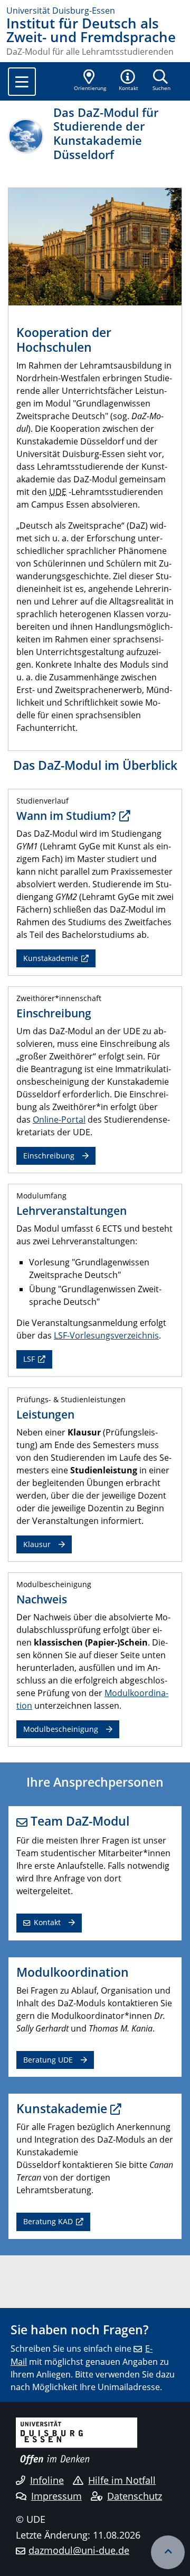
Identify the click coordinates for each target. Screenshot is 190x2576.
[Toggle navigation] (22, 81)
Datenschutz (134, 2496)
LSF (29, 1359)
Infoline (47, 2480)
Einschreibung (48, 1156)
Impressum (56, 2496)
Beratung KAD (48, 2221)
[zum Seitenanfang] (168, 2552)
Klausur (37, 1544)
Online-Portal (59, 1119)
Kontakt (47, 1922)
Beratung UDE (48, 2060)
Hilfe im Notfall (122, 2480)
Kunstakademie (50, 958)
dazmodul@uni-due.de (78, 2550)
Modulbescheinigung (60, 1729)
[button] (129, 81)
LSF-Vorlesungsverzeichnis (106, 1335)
====
▶ [ABOUT THIS TASK] From the line containing "Einschreibung (48, 1156)" to the final line of the data above, transcribe every line exactly and nothing more.

▶ [REPLY TO THE TASK]
Einschreibung (48, 1156)
Impressum (56, 2496)
Beratung KAD (48, 2221)
[zum Seitenanfang] (168, 2552)
Klausur (37, 1544)
Online-Portal (59, 1119)
Kontakt (47, 1922)
Beratung UDE (48, 2060)
Hilfe im Notfall (122, 2480)
Kunstakademie (50, 958)
dazmodul@uni-due.de (78, 2550)
Modulbescheinigung (60, 1729)
[button] (129, 81)
LSF-Vorlesungsverzeichnis (106, 1335)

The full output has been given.